Le film de Richard Brooks n'est donc pas une copie conforme du livre, mais en est une interprétation cinématographique extrêmement fidèle sur le fond...
Après "In Cold Blood", Truman Capote n'a pas vraiment retrouvé l'inspiration sous sa forme la plus pure et puissante. Le livre l'a épuisé émotionnellement, son succès l'a détourné de son art, et sa tentative de le dépasser (Answered Prayers) s'est soldée par un désastre social et créatif qui a accéléré sa chute. Sa vie est devenue une tragédie où l'écrivain, incapable d'écrire, s'est auto-détruit sous les yeux de tous, transformant sa propre existence en une sorte de prolongement macabre et public de son œuvre...
L'écriture de "In Cold Blood" a été une entreprise épuisante qui a duré six ans. Capote a vécu une immersion totale et traumatisante dans l'univers violent du crime et de la peine de mort.
Capote a développé une relation complexe et ambiguë avec le meurtrier Perry Smith. Il éprouvait à la fois de l'empathie et de l'horreur. L'exécution de Smith en 1965 l'a profondément affecté, le plongeant dans une dépression et un sentiment de culpabilité dont il ne s'est jamais vraiment remis. Il aurait déclaré : "Je l'ai connu et je l'ai aimé... Et j'ai aussi été son bourreau".
Comment surpasser un livre que l'on a soi-même présenté comme une révolution littéraire ? Le succès de "In Cold Blood" a créé une pression immense. Le livre ne fut pas seulement un best-seller, mais une œuvre qui avait changé le paysage littéraire. La peur de ne pas pouvoir se renouveler ou d'être comparé défavorablement à son propre travail a contribué à une paralysie créative.
Enfin, le succès a propulsé Capote au sommet de la notoriété publique. Il est devenu une vraie célébrité, adoubé par le gotha new-yorkais et le monde du glamour. Il a délaissé le travail d'écriture solitaire pour les mondanités, les fêtes, l'alcool et la drogue. Son temps et son énergie étaient siphonnés par sa vie publique. Son blocage d'écrivain le frustrait, ce qui le poussait à davantage boire pour oublier, ce qui, en retour, anéantissait sa discipline et sa capacité à travailler.

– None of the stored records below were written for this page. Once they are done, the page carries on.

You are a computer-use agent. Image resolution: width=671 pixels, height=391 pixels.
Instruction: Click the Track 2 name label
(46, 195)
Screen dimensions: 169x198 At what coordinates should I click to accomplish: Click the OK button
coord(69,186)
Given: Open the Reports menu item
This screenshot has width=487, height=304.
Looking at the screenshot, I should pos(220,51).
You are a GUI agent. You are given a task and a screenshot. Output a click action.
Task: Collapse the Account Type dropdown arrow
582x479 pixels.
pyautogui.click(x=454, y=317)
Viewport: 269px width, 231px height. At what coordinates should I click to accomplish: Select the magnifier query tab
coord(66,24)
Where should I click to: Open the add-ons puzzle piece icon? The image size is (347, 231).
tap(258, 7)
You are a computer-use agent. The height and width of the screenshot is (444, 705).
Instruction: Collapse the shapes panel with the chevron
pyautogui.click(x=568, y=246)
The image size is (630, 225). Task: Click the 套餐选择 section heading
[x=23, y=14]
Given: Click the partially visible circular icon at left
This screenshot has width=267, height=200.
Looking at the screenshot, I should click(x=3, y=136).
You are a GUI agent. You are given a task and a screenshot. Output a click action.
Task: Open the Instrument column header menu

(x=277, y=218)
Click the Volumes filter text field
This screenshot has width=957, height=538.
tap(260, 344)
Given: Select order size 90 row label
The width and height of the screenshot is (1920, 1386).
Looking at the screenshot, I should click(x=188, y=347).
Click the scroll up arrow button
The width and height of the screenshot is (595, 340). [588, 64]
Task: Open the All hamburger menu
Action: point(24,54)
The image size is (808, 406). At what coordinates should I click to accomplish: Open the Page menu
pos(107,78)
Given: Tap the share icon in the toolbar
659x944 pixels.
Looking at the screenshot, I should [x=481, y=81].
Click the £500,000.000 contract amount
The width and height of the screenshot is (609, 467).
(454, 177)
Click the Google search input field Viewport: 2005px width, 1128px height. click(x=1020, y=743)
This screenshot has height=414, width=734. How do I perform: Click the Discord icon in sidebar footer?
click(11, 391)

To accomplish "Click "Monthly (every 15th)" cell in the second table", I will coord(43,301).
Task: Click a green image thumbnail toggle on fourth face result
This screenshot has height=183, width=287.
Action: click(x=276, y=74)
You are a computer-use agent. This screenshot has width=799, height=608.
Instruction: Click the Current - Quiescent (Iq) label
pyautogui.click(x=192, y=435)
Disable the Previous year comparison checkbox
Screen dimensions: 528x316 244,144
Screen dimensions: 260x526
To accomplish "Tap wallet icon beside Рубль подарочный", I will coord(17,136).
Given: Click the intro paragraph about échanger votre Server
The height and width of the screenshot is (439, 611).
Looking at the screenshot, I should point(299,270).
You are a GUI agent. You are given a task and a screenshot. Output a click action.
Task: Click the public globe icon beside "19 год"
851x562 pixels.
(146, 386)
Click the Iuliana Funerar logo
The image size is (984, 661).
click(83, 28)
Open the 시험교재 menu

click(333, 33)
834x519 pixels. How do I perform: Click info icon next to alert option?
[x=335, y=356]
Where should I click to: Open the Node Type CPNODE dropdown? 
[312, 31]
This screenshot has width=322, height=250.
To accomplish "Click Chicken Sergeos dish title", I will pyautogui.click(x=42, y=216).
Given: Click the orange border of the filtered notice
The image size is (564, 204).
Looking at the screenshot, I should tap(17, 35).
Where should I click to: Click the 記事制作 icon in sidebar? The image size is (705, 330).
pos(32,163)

L'Échec de "Answered Prayers" (Prières exaucées) : c'était censé être son grand œuvre, son "À la recherche du temps perdu" américain, un roman romain à clé sur la haute société new-yorkaise qu'il fréquentait.
En 1975, il publie des extraits (La Côte basque, 1965) dans Esquire. Le texte était une chronique cruelle et méchante, dévoilant les secrets les plus scandaleux de ses amies riches et puissantes (dont Babe Paley, son amie proche). La haute société new-yorkaise, se sentant trahie, l'a mis au ban. En brûlant ses sources (son cercle d'amis), Capote a perdu le sujet de son livre et le public qui l'adulaient. Isolé, rongé par les rancunes et les addictions, il n'a jamais pu terminer "Answered Prayers". Le livre est resté un fragment publié à titre posthume.
Certes, il a tout de même publié après "In Cold Blood", mais ces œuvres étaient des variations sur son passé ou de moindre envergure. "Music for Chameleons" (1980) est un recueil de textes hétéroclites (nouvelles, portraits, un récit de fait divers). Le texte principal, "Handcarved Coffins", est une tentative de retrouver la magie du non-fiction novel, mais il est bien plus court et moins percutant. Le livre a été bien reçu, mais c'était l'ombre de son talent passé. Ses publications sont devenues de plus en plus sporadiques et souvent autobiographiques, comme s'il ne parvenait plus à inventer, seulement à se souvenir.